All of which means that the vast majority (more than 75 percent) of the “digital native” generations does not use smartphones. Instead, they rely on cheaper, simpler-feature phones and limited access to mobile data-supported services.
Of course, feature phones are getting smarter. Many of the the most popular feature phones can do a lot beyond voice calls — from text and multimedia messaging to e-mail, to social media, to web browsing, to even running simple apps based on JavaME.
Granted, feature phones generally offer a more difficult and limited digital experience (especially for web browsing). But that doesn’t stop people from using feature phones in sophisticated ways.
In fact, according to Forrester’s figures, just under half of all U.S. mobile owners have internet access from their cell phone. So, since only 17 percent of U.S. cell users have a smartphone, this means that the vast majority of Americans who are able access the mobile internet use feature phones.
But being able to do something is not the same as actually doing it. Just under a quarter of U.S. mobile owners report going online from their phones.
The simplest mobile activities remain the most popular across all types of cell phones. Topping Forrester’s list is SMS text messaging, which nearly 60 percent of all U.S. mobile owners use.

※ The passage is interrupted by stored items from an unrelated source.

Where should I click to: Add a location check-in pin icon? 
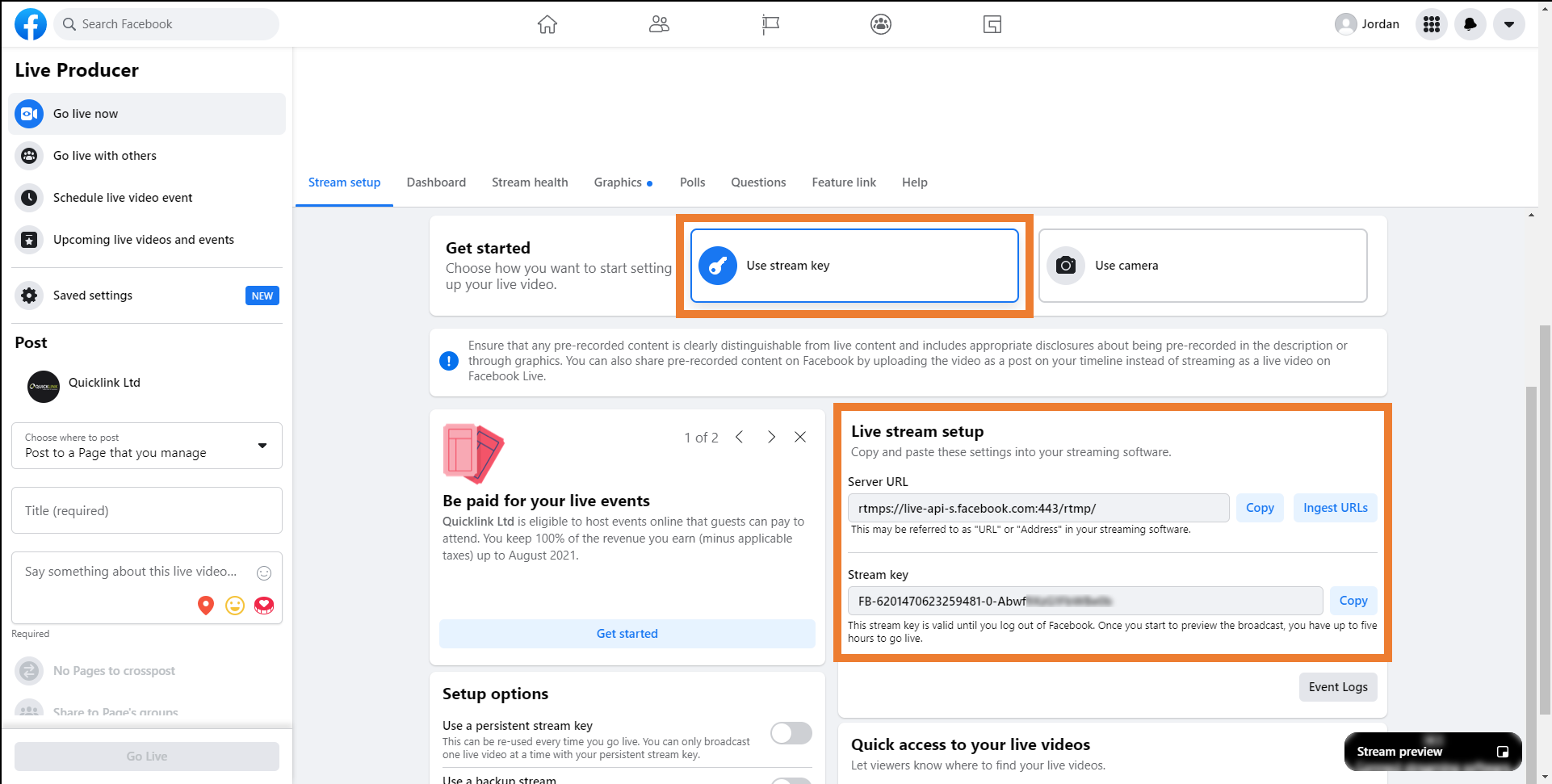tap(206, 606)
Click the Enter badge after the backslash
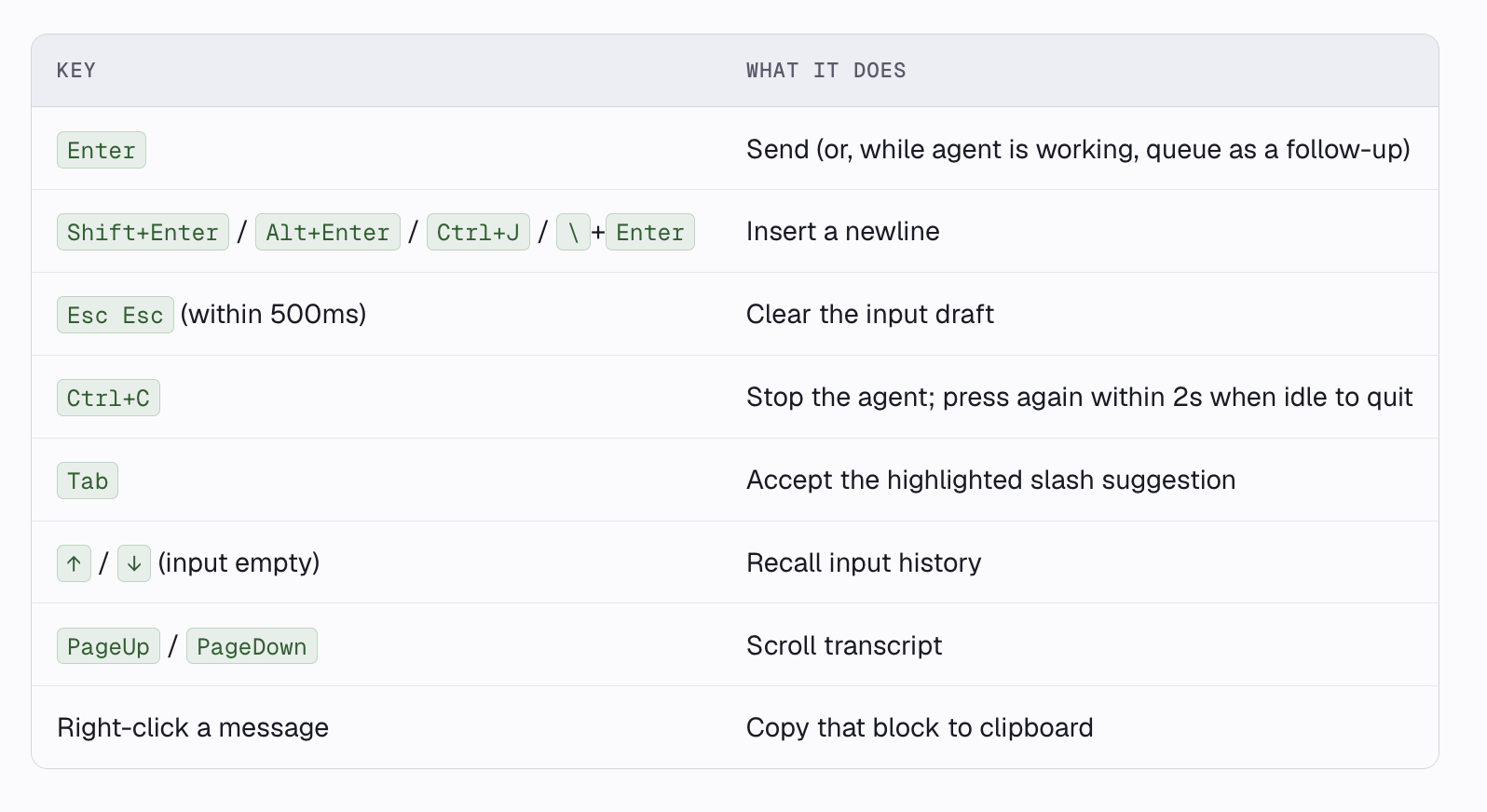The image size is (1487, 812). point(650,232)
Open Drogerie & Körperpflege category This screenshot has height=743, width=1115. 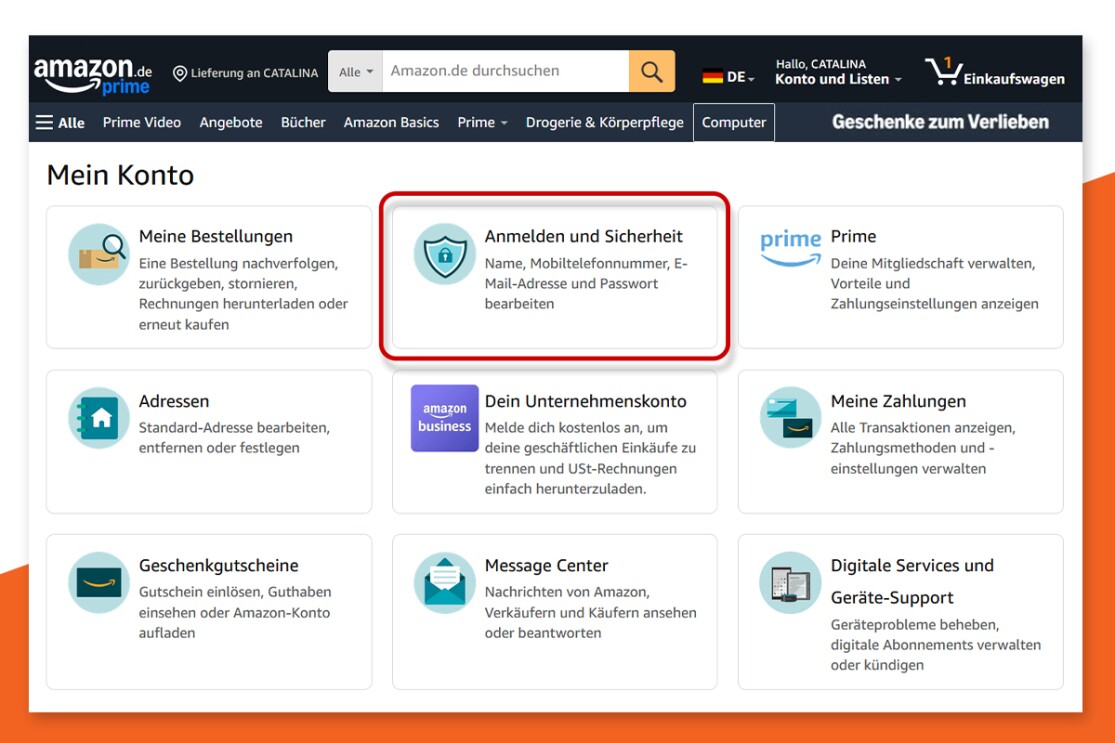click(x=604, y=122)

Despite the booming popularity of social networks like Facebook and Twitter, Forrester found that social networking services are one of the least popular non-voice mobile communication functions: Only 14 percent of U.S. mobile users access such services from their phones.
In this report, Forrester seems to be trying to spin its findings to make smartphones sound like the most important current mobile trend. For instance, the report says, “Gen Yers and Gen Xers are the most likely to have smartphones and unlimited data plans, providing the tools needed to lead in mobile Internet adoption” — despite the fact that they’re describing the behavior of a minority in that age range.
I’m not saying smartphones are not important. Indeed, they’re very important.
Smartphones have spurred considerable growth in (and demand for) mobile services. They’ve got people thinking more creatively about how to use mobile phones — all kinds of mobile phones.
And they’ve hastened the development and expansion of the mobile internet. Doubtlessly, in the future, all phones will continue to get smarter.
But for now, and for the near future: Smartphones still cost far more up front and over time than most feature phones. While smartphones are getting easier to use, they still generally have a steeper learning curve. Also, smartphones generally offer far worse battery life.
Meanwhile, the U.S. economic and employment scene remains tough and isn’t bouncing back quickly. So the $90-plus-a-month two-year contracts that U.S. wireless carriers tend to lock smartphone users into (along with prohibitively high early termination fees) can seem like a significant financial risk.
When considering the mobile landscape, it’s important to pay attention to the phones and services that people are using.
So smartphones are interesting, but in general they get far more attention and weight in the mainstream media (especially the tech press) than they probably warrant. Less expensive, simpler phones make up the vast majority of the U.S. mobile market — and lots of innovation is happening in the lower end of that market. This trend is likely to continue for some time.
So if you don’t have, or don’t want, a smartphone, don’t worry. Depending on how you use your feature phone, you’re not necessarily getting left behind. You’re also part of the overwhelming majority — and when it comes to mobile, numbers count.